** Data extracts **
════

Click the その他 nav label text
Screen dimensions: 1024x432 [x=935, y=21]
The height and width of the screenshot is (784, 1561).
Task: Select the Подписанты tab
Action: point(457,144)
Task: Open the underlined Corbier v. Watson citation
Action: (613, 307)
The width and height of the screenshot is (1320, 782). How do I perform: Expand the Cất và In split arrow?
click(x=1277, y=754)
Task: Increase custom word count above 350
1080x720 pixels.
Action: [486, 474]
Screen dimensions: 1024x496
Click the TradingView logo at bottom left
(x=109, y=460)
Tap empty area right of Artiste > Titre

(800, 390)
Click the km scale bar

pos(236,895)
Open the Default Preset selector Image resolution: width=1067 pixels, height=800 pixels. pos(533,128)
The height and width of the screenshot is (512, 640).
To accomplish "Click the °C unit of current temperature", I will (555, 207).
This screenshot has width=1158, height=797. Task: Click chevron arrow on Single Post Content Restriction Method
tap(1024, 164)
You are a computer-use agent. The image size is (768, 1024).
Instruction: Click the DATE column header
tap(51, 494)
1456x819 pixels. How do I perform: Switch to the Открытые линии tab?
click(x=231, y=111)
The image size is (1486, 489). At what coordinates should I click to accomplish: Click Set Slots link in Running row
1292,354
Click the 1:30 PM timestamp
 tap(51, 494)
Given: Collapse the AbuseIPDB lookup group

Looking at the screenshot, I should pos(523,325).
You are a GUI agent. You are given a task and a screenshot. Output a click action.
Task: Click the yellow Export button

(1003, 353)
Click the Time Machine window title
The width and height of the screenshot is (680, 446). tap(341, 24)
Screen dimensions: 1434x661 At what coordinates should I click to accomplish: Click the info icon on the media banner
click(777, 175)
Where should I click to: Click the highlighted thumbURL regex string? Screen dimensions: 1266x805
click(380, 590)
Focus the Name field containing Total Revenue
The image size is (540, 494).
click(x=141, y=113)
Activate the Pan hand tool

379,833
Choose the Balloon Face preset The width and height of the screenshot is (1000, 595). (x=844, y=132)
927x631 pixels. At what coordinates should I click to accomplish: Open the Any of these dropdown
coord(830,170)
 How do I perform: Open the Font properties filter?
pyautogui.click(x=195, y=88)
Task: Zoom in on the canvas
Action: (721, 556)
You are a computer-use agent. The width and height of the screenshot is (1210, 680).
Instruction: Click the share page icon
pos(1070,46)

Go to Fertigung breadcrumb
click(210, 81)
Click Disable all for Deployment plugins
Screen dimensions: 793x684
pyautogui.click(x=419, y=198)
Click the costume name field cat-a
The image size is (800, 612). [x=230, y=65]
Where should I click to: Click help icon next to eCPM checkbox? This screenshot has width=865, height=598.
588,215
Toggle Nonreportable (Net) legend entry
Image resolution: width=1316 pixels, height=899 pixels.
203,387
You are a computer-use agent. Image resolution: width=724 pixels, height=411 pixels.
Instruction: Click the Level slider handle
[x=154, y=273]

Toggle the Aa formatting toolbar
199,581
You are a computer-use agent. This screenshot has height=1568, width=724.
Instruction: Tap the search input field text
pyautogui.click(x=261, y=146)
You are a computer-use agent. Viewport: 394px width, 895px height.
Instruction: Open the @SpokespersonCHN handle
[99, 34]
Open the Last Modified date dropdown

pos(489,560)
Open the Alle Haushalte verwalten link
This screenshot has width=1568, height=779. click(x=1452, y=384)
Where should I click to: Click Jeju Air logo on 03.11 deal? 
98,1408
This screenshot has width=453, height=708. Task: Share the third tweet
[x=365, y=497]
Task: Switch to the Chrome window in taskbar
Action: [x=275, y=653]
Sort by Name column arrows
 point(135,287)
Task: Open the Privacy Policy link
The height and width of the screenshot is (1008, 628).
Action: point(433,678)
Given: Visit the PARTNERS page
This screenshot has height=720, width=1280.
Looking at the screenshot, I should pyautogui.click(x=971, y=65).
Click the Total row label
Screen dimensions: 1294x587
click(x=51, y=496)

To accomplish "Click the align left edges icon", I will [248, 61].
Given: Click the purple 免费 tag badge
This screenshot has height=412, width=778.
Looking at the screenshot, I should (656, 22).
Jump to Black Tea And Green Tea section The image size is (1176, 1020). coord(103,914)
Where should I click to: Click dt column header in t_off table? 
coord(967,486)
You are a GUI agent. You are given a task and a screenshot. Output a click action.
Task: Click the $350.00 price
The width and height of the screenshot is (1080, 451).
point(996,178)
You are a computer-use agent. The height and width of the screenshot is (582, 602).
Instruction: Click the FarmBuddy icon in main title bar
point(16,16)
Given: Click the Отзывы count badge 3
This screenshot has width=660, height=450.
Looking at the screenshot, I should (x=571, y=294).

════

** Work required **
A word-for-word copy of the data is what should be returned.

** Task solution **
Click the その他 nav label text
Screen dimensions: 1024x432 [x=935, y=21]
The height and width of the screenshot is (784, 1561).
Task: Select the Подписанты tab
Action: point(457,144)
Task: Open the underlined Corbier v. Watson citation
Action: (613, 307)
The width and height of the screenshot is (1320, 782). How do I perform: Expand the Cất và In split arrow?
click(x=1277, y=754)
Task: Increase custom word count above 350
1080x720 pixels.
Action: [486, 474]
Screen dimensions: 1024x496
Click the TradingView logo at bottom left
(x=109, y=460)
Tap empty area right of Artiste > Titre

(800, 390)
Click the km scale bar

pos(236,895)
Open the Default Preset selector Image resolution: width=1067 pixels, height=800 pixels. pos(533,128)
The height and width of the screenshot is (512, 640).
To accomplish "Click the °C unit of current temperature", I will (555, 207).
This screenshot has width=1158, height=797. Task: Click chevron arrow on Single Post Content Restriction Method
tap(1024, 164)
You are a computer-use agent. The image size is (768, 1024).
Instruction: Click the DATE column header
tap(51, 494)
1456x819 pixels. How do I perform: Switch to the Открытые линии tab?
click(x=231, y=111)
The image size is (1486, 489). At what coordinates should I click to accomplish: Click Set Slots link in Running row
1292,354
Click the 1:30 PM timestamp
 tap(51, 494)
Given: Collapse the AbuseIPDB lookup group

Looking at the screenshot, I should pos(523,325).
You are a GUI agent. You are given a task and a screenshot. Output a click action.
Task: Click the yellow Export button

(1003, 353)
Click the Time Machine window title
The width and height of the screenshot is (680, 446). tap(341, 24)
Screen dimensions: 1434x661 At what coordinates should I click to accomplish: Click the info icon on the media banner
click(777, 175)
Where should I click to: Click the highlighted thumbURL regex string? Screen dimensions: 1266x805
click(380, 590)
Focus the Name field containing Total Revenue
The image size is (540, 494).
click(x=141, y=113)
Activate the Pan hand tool

379,833
Choose the Balloon Face preset The width and height of the screenshot is (1000, 595). (x=844, y=132)
927x631 pixels. At what coordinates should I click to accomplish: Open the Any of these dropdown
coord(830,170)
 How do I perform: Open the Font properties filter?
pyautogui.click(x=195, y=88)
Task: Zoom in on the canvas
Action: (721, 556)
You are a computer-use agent. The width and height of the screenshot is (1210, 680).
Instruction: Click the share page icon
pos(1070,46)

Go to Fertigung breadcrumb
click(210, 81)
Click Disable all for Deployment plugins
Screen dimensions: 793x684
pyautogui.click(x=419, y=198)
Click the costume name field cat-a
The image size is (800, 612). [x=230, y=65]
Where should I click to: Click help icon next to eCPM checkbox? This screenshot has width=865, height=598.
588,215
Toggle Nonreportable (Net) legend entry
Image resolution: width=1316 pixels, height=899 pixels.
203,387
You are a computer-use agent. Image resolution: width=724 pixels, height=411 pixels.
Instruction: Click the Level slider handle
[x=154, y=273]

Toggle the Aa formatting toolbar
199,581
You are a computer-use agent. This screenshot has height=1568, width=724.
Instruction: Tap the search input field text
pyautogui.click(x=261, y=146)
You are a computer-use agent. Viewport: 394px width, 895px height.
Instruction: Open the @SpokespersonCHN handle
[99, 34]
Open the Last Modified date dropdown

pos(489,560)
Open the Alle Haushalte verwalten link
This screenshot has width=1568, height=779. click(x=1452, y=384)
Where should I click to: Click Jeju Air logo on 03.11 deal? 
98,1408
This screenshot has width=453, height=708. Task: Share the third tweet
[x=365, y=497]
Task: Switch to the Chrome window in taskbar
Action: [x=275, y=653]
Sort by Name column arrows
 point(135,287)
Task: Open the Privacy Policy link
The height and width of the screenshot is (1008, 628).
Action: point(433,678)
Given: Visit the PARTNERS page
This screenshot has height=720, width=1280.
Looking at the screenshot, I should pyautogui.click(x=971, y=65).
Click the Total row label
Screen dimensions: 1294x587
click(x=51, y=496)

To accomplish "Click the align left edges icon", I will [248, 61].
Given: Click the purple 免费 tag badge
This screenshot has height=412, width=778.
Looking at the screenshot, I should (656, 22).
Jump to Black Tea And Green Tea section The image size is (1176, 1020). coord(103,914)
Where should I click to: Click dt column header in t_off table? 
coord(967,486)
You are a GUI agent. You are given a task and a screenshot. Output a click action.
Task: Click the $350.00 price
The width and height of the screenshot is (1080, 451).
point(996,178)
You are a computer-use agent. The height and width of the screenshot is (582, 602).
Instruction: Click the FarmBuddy icon in main title bar
point(16,16)
Given: Click the Отзывы count badge 3
This screenshot has width=660, height=450.
Looking at the screenshot, I should (x=571, y=294).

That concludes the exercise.